§ **ARTICLE**
════════
This ensures that its scents have an air of exclusivity and signature, that keep them distinct from the regular run-of-the-mill perfumes. Most of the juices from other luxury labels are usually made by the oft-nameless perfumers in the flavours and fragrance conglomerates such as Firmenich, Givaudan, and IFF.
To re-embark on its olfactory journey, Louis Vuitton hired Jacques Cavallier-Belletrud.
A native of Grasse – the age-old French capital of perfume and leather where the perfumed gloves of yore were created – Cavalier-Belletrud is an award-winning perfumer known in the circles for his original and exquisitely feminine creations.
Before he joined Louis Vuitton in 2012, he was the creator of classics such as Issey Miyake L’Eau d’Issey, and Jean Paul Gaultier Classique. As well as new favourites like Maison Martin Margiela Replica Beach Walk, Flower Market, and Funfair Evening (with Marie Salamangne). He was also the co-creator of Tom Ford’s gorgeous Private Blends Noir de Noir, and Tuscan Leather (both with Harry Fremont).
════════
§ **PROBLEMS TO WORK ON**
1 > Answer these questions from the article about Louis Vuitton's perfumer:
(a) Which three conglomerates does it name as makers of the juices for other luxury labels?
(b) In what year did the perfumer join Louis Vuitton?
(c) Who worked with him on Noir de Noir and Tuscan Leather?
2 > Extend the article about Louis Vuitton's perfumer with a few sentences that pick up after its last line.
The listing that follows has no connection to the article about Louis Vuitton's perfumer.

§ **DATA PROVIDED**
════════
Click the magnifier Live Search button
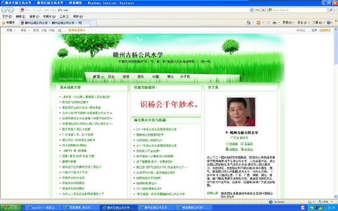Screen dimensions: 338x211 coord(331,10)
════════
§ **RESPONSES TO THE TASKS**
1 >
(a) Firmenich, Givaudan, and IFF.
(b) 2012.
(c) Harry Fremont.

2 >
Rather aptly, Cavallier-Belletrud will be working for Louis Vuitton in a mansion located in Grasse. Previously, the property was a perfume house established in 1640; now it has been transformed into a state-of-the-art lab, but still with a charming lawn and bubbling fountain outside.
This old-world and new-world characteristic of the Louis Vuitton Parfums Maison is also reflected in its soon-to-be-launched juices.
Fronted by the feline-sexiness of French actress Lea Seydoux, the perfumes are made with both hi-tech perfumery, as well as old-school alchemy.
For instance, the May Rose, and Grasse Jasmine, are given a carbon dioxide extraction before its natural scent is replicated with similar molecules; just so the smell of the flowers remain delicate in the final perfume.
While in order to get the scent of leather, Cavalier-Belletrud ordered for scraps of Louis Vuitton’s signature beige leather to be shipped to his perfumery in Grasse. He macerated the leather in alcohol for the right smokey note, instead of relying on a combination of molecules for similar accords.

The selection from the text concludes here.